> _WHAT NEEDS TO BE DONE_
Copy out nothing but the lines from the one holding "This screenshot has width=1536, height=684." through the end of the entries below, exactly as written and without the pictures.

(Pixel coordinate grounding data)
========

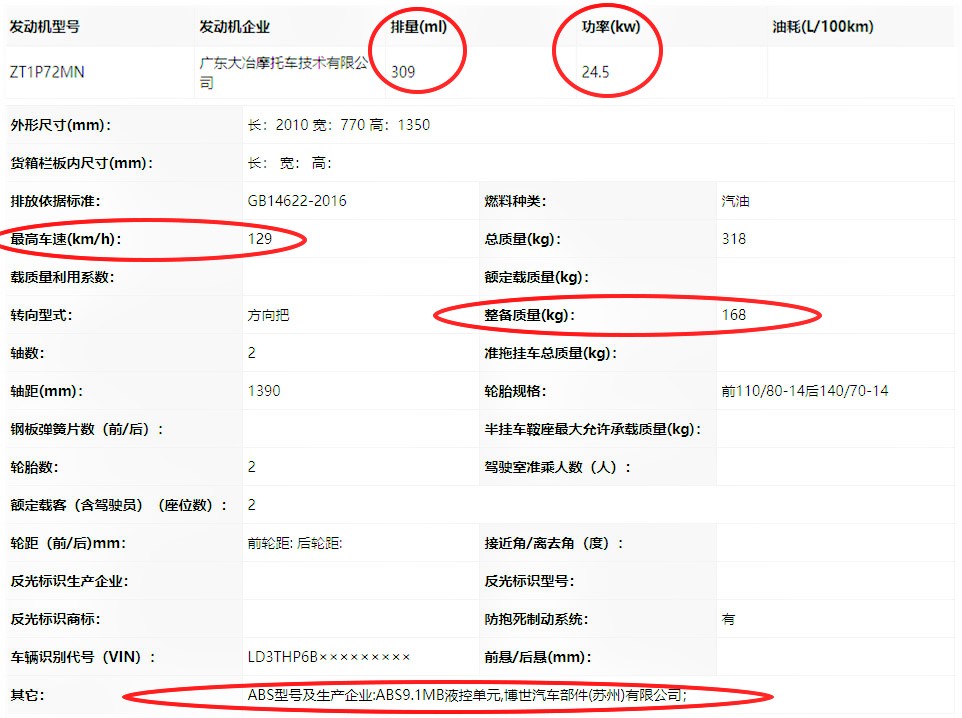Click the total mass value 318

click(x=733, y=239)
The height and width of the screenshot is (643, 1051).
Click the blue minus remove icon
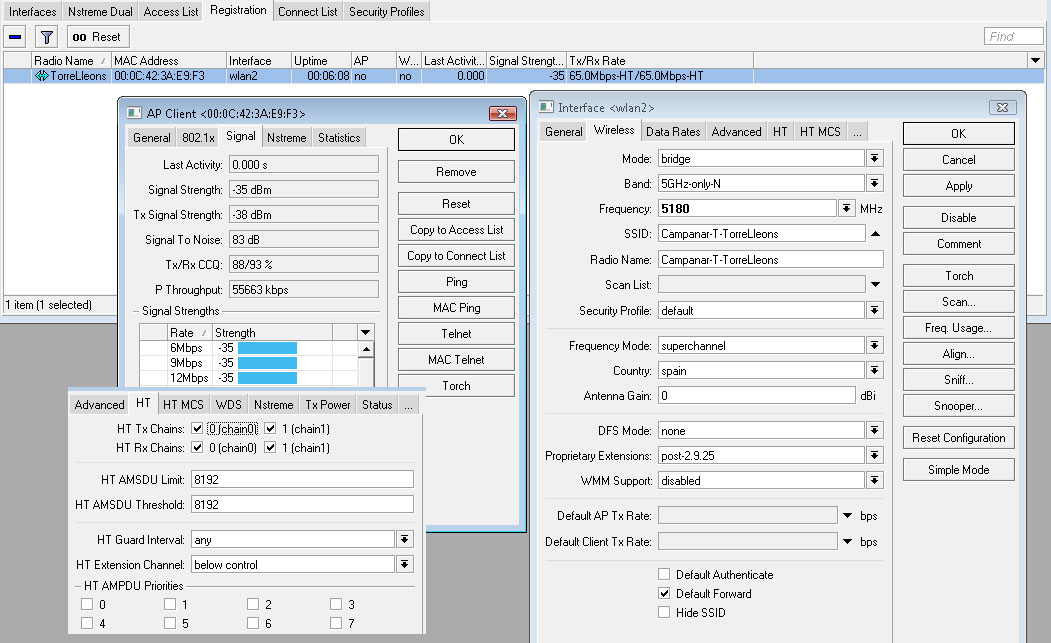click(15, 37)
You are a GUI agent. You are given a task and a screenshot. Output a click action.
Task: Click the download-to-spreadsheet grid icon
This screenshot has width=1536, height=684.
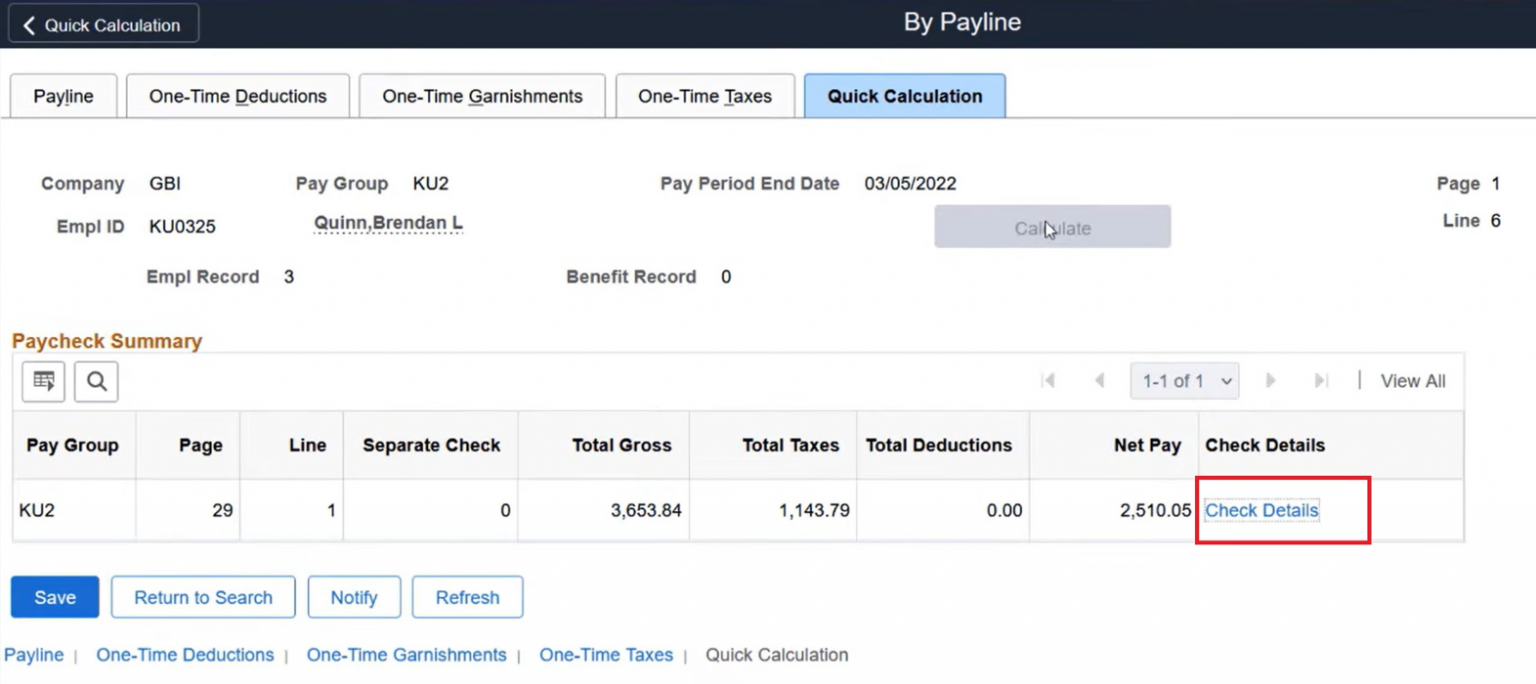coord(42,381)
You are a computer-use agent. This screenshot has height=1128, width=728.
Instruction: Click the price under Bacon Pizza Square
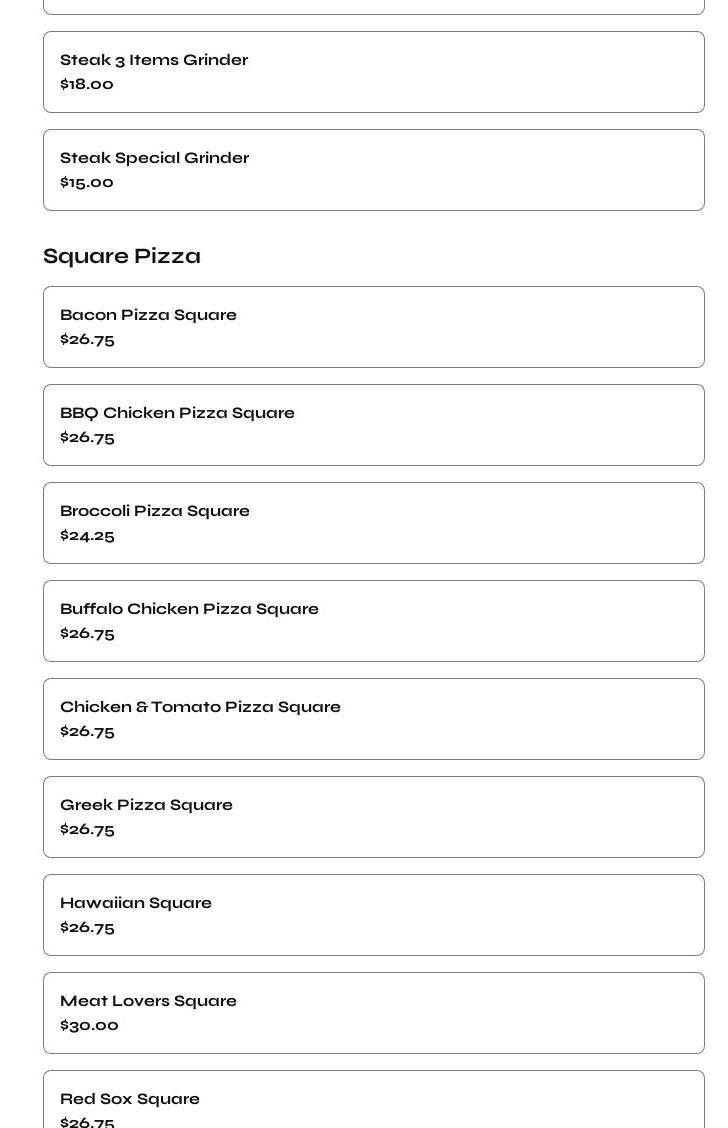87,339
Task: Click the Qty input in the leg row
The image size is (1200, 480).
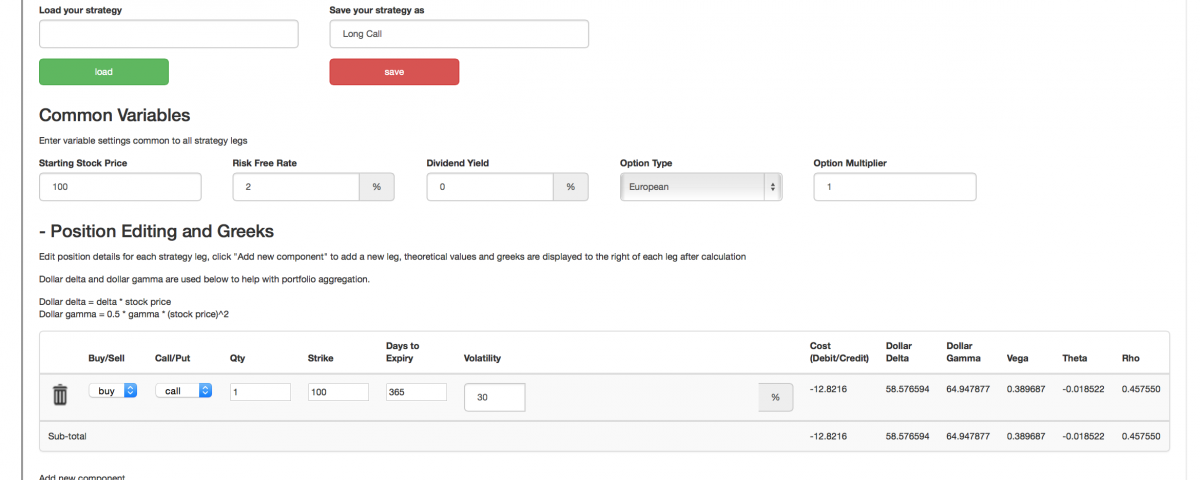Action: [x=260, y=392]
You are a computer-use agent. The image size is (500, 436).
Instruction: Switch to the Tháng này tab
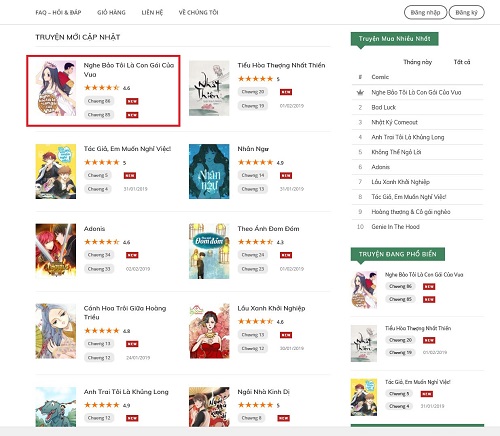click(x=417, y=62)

========

> _REPLY TO THE TASK_
This screenshot has width=1536, height=684.
coord(42,381)
You are a computer-use agent. This screenshot has height=1128, width=728.
Instruction: Click the price under Bacon Pizza Square
87,339
Task: Click the Qty input in the leg row
The image size is (1200, 480).
Action: [x=260, y=392]
You are a computer-use agent. The image size is (500, 436).
Instruction: Switch to the Tháng này tab
click(x=417, y=62)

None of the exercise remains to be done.